For the 3gear, majority of the cars have 8 cyl. The number of 4 gears cars with 4 cyl is as twice as the number of 4 gears cars with 6 cyl. For the 5gear cars, small proportin of cars have 6 cyl.

  1. Draw a scatter plot showing the relationship between wt and mpg.
# place the code to import graphics here
plot(mtcars$wt,mtcars$mpg,main="Scatter plot of  relationship between  wt and mpg ",xlab="Weight of the car",ylab="Miles per Gallon",pch=20,col='red')

Summary:

From the scatter plot we can see clearly that there is a negative relationship between weight and mpg.When the weight of a car increases, the mpg of the car is decreases.

  1. Design a visualization of your choice using the data and write a brief summary about why you chose that visualization.
# place the code to import graphics here
boxplot(mpg~cyl,data=mtcars, main="MPG VS Number of Cyl", 
    xlab="Number of Cylinders", ylab="Miles Per Gallon",names=c("4 cyl", "6 cyl", "8 cyl"))

Summary:

I have choosen boxplots for this visualization because it provides a lot of information in a single chart. We can see the range, the median, interquartile ranges and the outliers easily and it is very effective for visual exploratory analysis.
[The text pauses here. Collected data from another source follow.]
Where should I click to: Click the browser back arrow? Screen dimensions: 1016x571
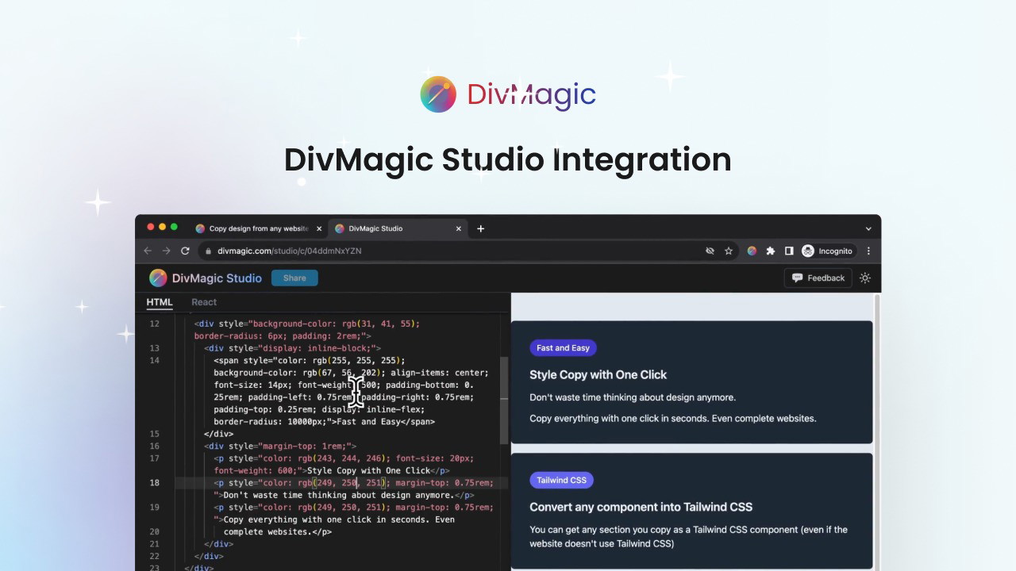(148, 251)
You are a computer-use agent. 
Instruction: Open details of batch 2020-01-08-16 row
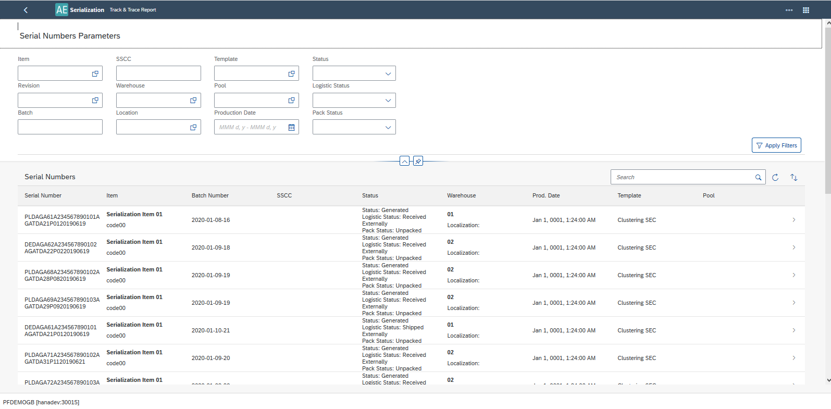(x=793, y=220)
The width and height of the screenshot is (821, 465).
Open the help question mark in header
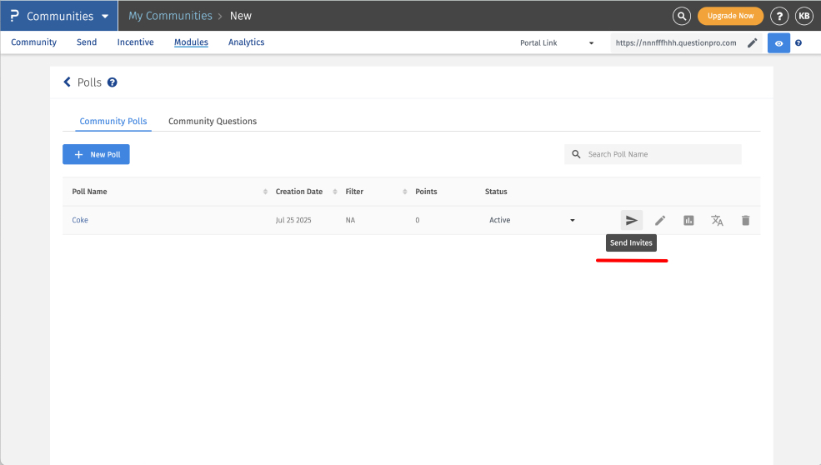(x=779, y=16)
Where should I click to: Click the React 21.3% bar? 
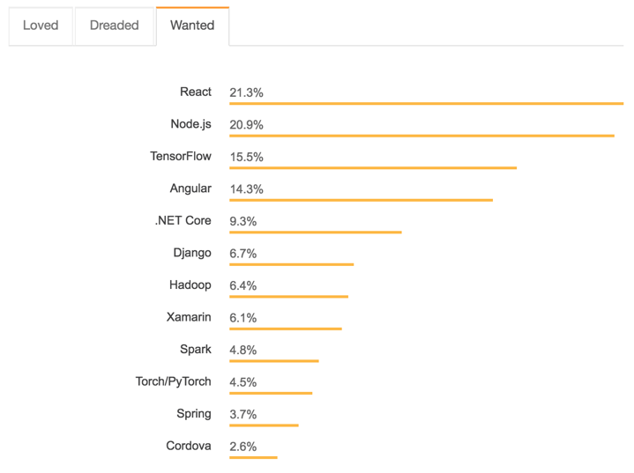(426, 104)
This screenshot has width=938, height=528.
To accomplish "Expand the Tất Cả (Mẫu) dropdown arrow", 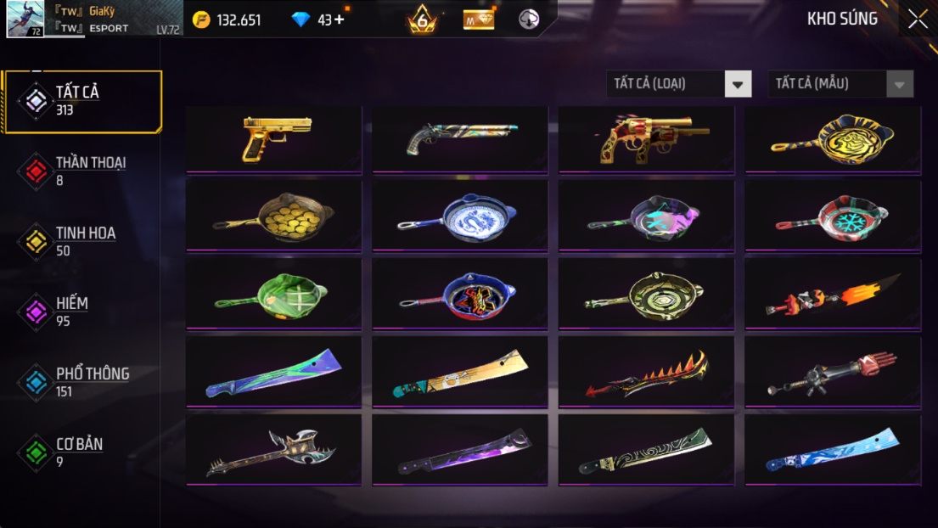I will pos(899,84).
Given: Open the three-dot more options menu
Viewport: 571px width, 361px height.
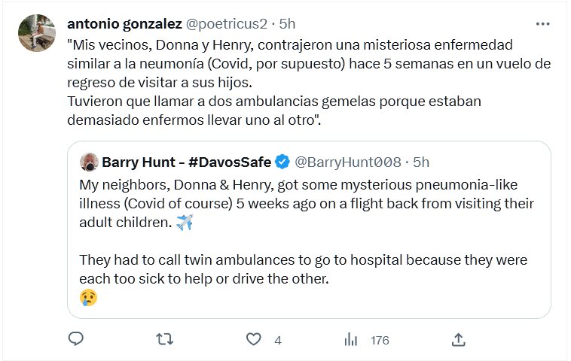Looking at the screenshot, I should point(542,24).
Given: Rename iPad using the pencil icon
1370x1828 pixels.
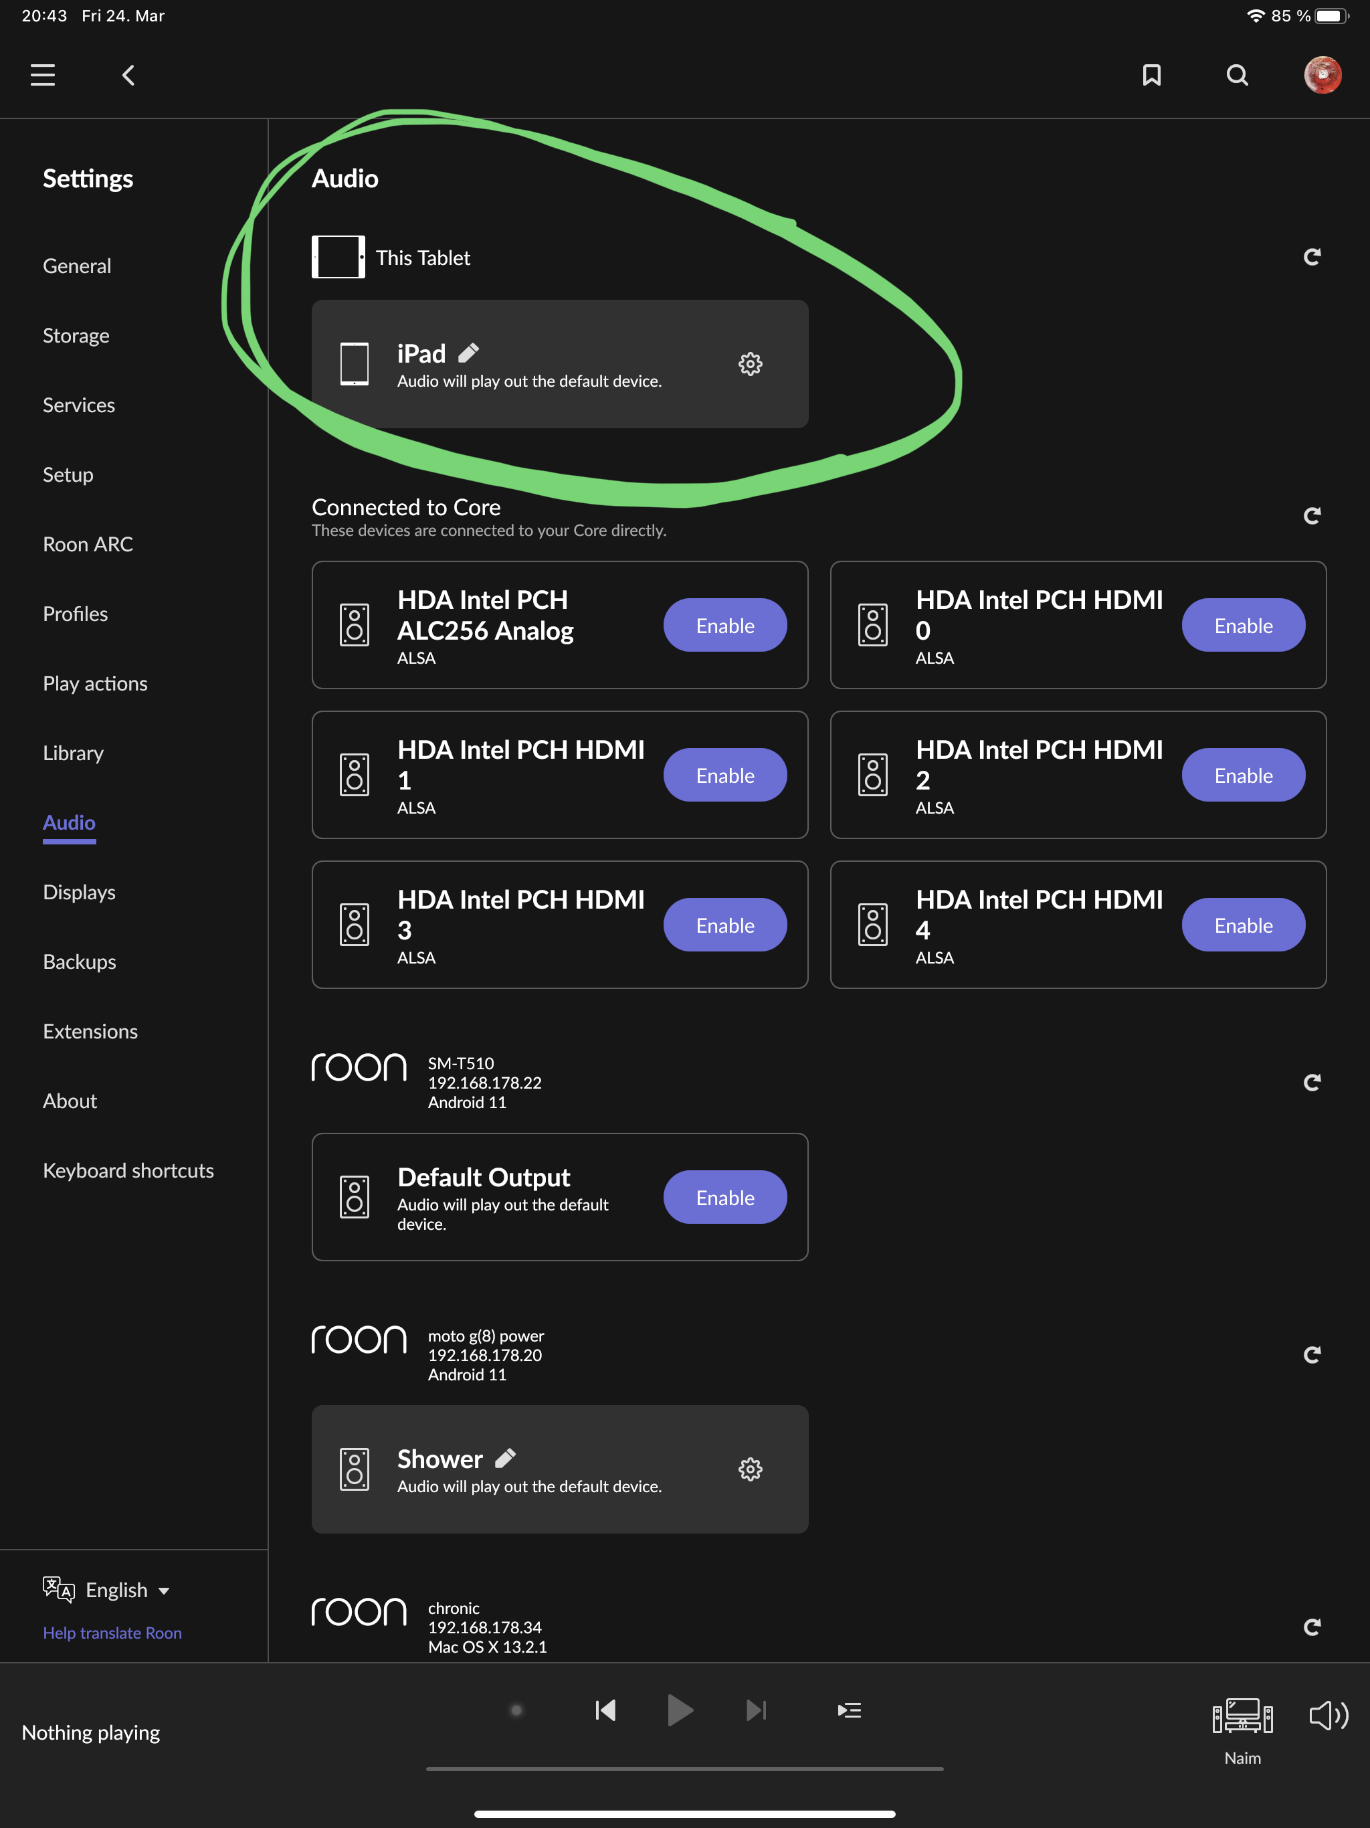Looking at the screenshot, I should 469,353.
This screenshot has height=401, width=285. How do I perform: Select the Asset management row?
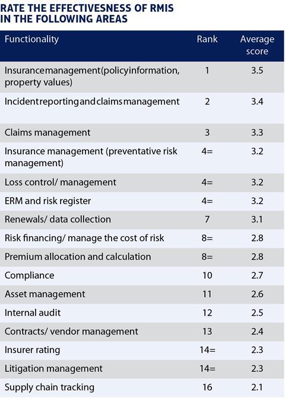pos(142,294)
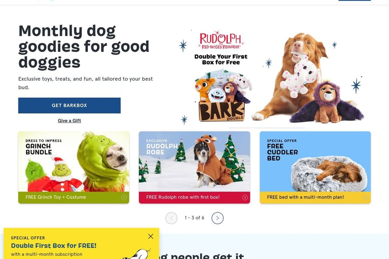This screenshot has width=389, height=259.
Task: Click the 1 - 3 of 6 indicator
Action: coord(194,218)
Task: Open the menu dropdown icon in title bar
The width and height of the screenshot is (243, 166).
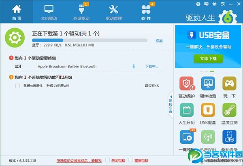Action: (x=223, y=4)
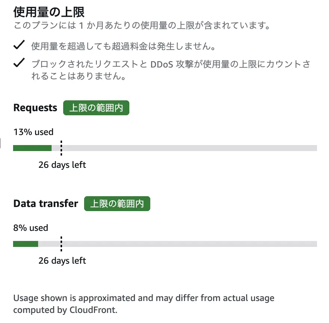Screen dimensions: 329x323
Task: Click the gray unused part of Requests bar
Action: point(187,148)
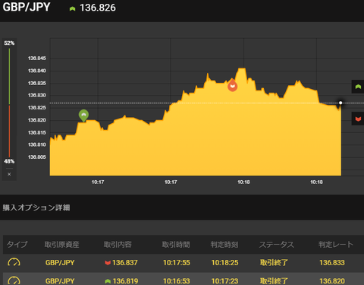Click green up arrow next to 136.819
The width and height of the screenshot is (364, 285).
108,281
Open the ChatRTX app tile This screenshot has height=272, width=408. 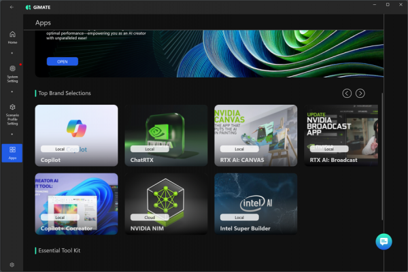[166, 135]
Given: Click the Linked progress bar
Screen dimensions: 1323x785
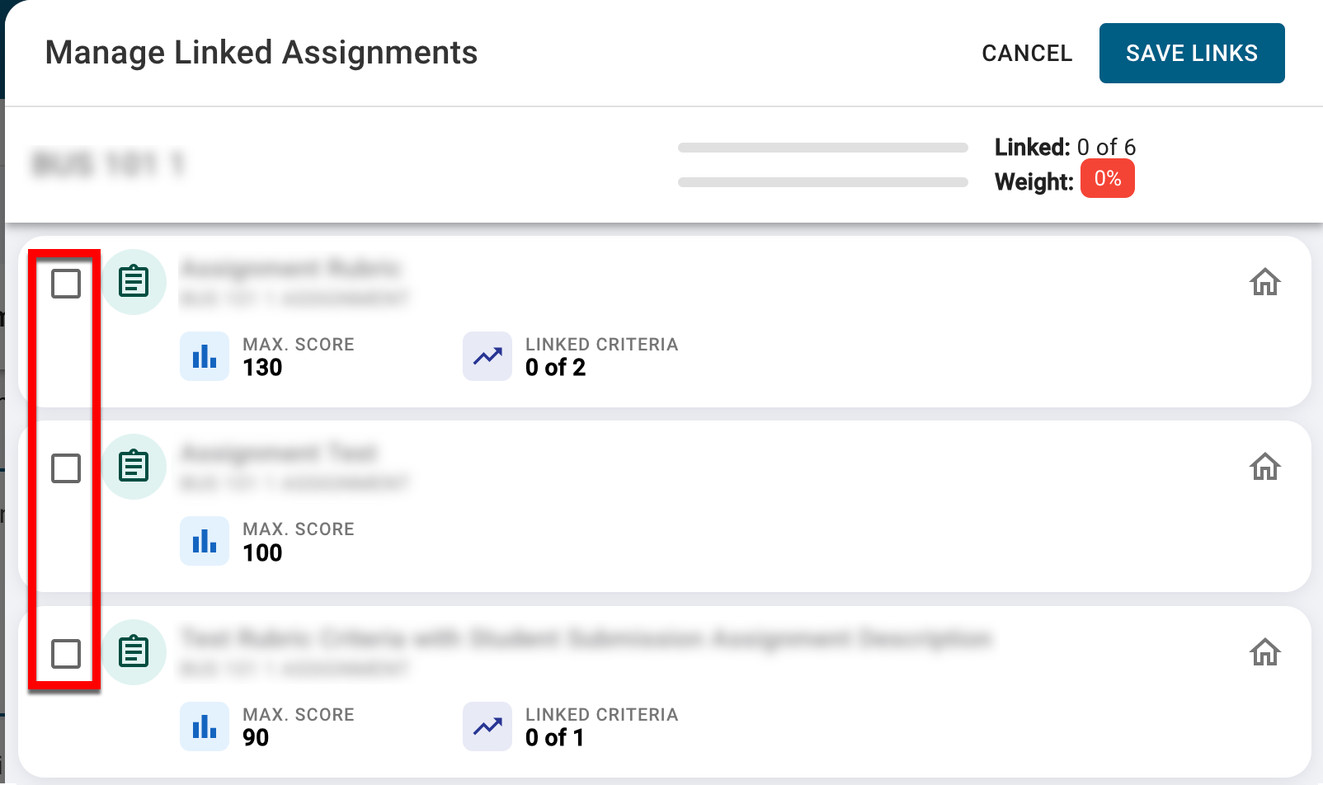Looking at the screenshot, I should point(822,148).
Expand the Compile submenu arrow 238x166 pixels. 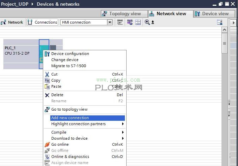tap(123, 132)
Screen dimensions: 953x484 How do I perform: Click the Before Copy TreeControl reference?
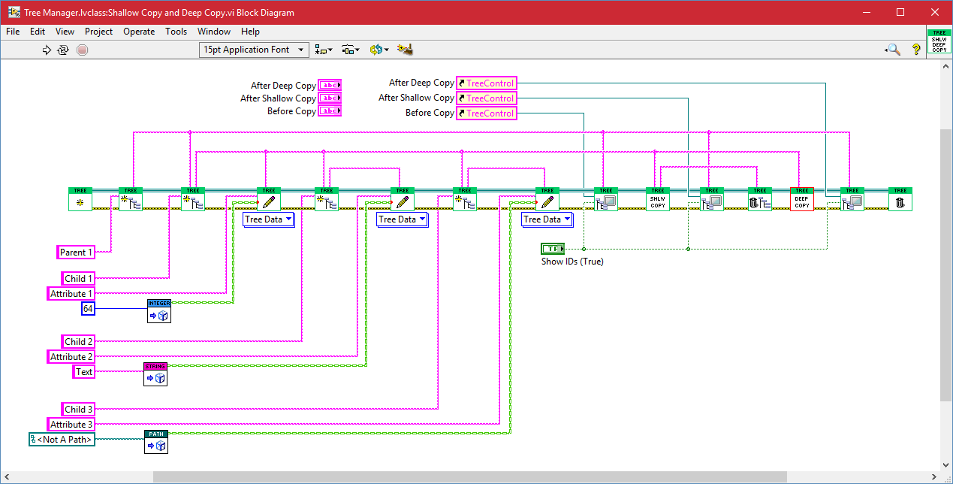point(486,113)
From the box plot it tells the 4 cylinder group, the median(average) mpg value is about 26 and the maximum mpg value is 34 and the minimum mpg value is 22. Compared with 4 cylinder group, the cars in 6 and 8 cylinder group have much lower mpg value. The median(average) mpg of cars in 6 cylinder group is about 20 and for 8 cylinder group it is 15.